Buses carried survivors away from Beichuan, which was flattened – a few buildings standing amid piles of rubble in a narrow valley, according to CCTV video.

More than 10,000 people from there and surrounding areas packed Mianyang’s Jiuzhou Gymnasium, with empty water bottles, boxes of instant noodles and cigarette cartons littering the ground.

The government’s high-gear response aimed to reassure Chinese while showing the world it was capable of handling the disaster and was ready for the August 8-24 Olympics in Beijing.

Although the government said it welcomed outside aid, officials said it would accept only money and supplies, not foreign personnel.

Mr Wen criss-crossed the disaster area to oversee relief efforts, while Xinhua said the Defence Ministry had sent 20,000 soldiers and police into the disaster area, with 30,000 more on the way by plane, train, truck and on foot.

The Finance Ministry said it had allocated €77.2m in quake aid.

At Wolong National Nature Reserve, all 86 pandas were reported safe yesterday in the first word since communications with the preserve were cut off. A group of 31 British tourists panda-watching in the preserve also returned safely to Chengdu, the British Foreign Ministry said, although there was no word on 12 missing Americans on a World Wildlife Fund tour.

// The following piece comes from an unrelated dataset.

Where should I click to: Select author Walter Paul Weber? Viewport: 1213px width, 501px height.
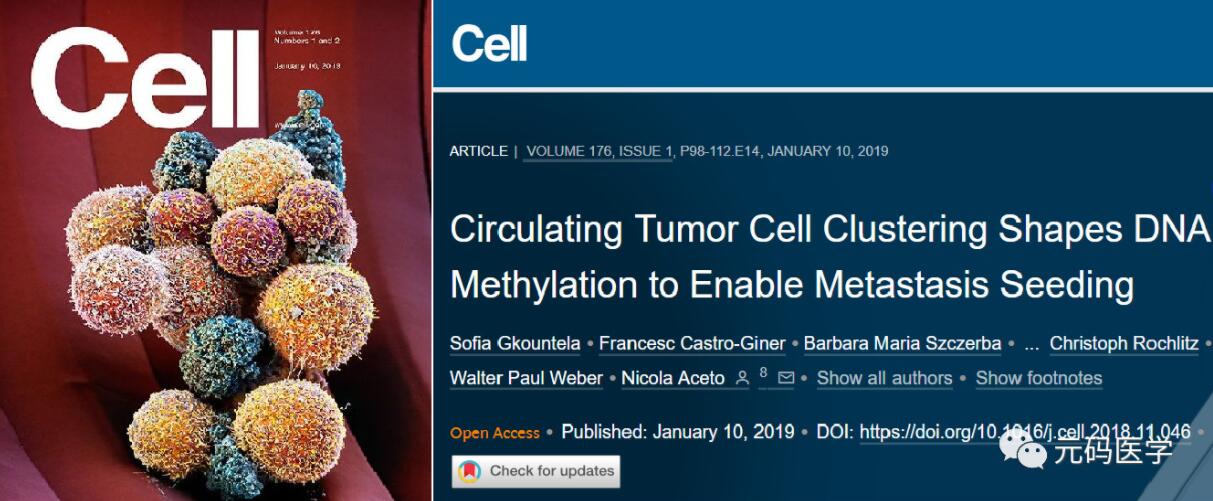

In the town of Juyuan, close to Chengdu, weeping parents held a vigil in a steady outside a collapsed school, where more than 900 high school pupils were initially trapped. Only one survivor has been found: a girl pulled free by rescue team.

Residents complained that delays in aid had caused more deaths in the immediate aftermath of the quake.

Zhang Chuanlin, a 27-year-old factory worker, said his 52-year-old mother was trapped while watching television with her friend. No rescue workers were around so he started to dig by himself.

“No one was helping me and then two strangers came and dug through the rubble. They found her an hour later,” he said.

“When they pulled her out I couldn’t look, I just couldn’t look when they pulled her out.”

A man who gave only his surname Li said he had suffered a double tragedy. His wife was killed while watching TV with Zhang’s mother and his daughter died when her school collapsed.

The child did not die right away and could be heard saying, “Please help me daddy, please rescue me”, right after the earthquake, he said, but there were no authorities to save her.

In Dujiangyan, a mother pleaded with police for information about her husband who was working in Wenchuan, blocking one of the few roads leading to the epicentre.

“I’ve begged and begged them to help me look for my husband,” Li Zhenhua said, showing her husband’s ID card to a crowd of onlookers. “I can’t go by myself because I’ve got a little baby and elderly parents here, so I can’t leave.”

“The government is doing nothing for us. The government won’t help us,” she said, over and over.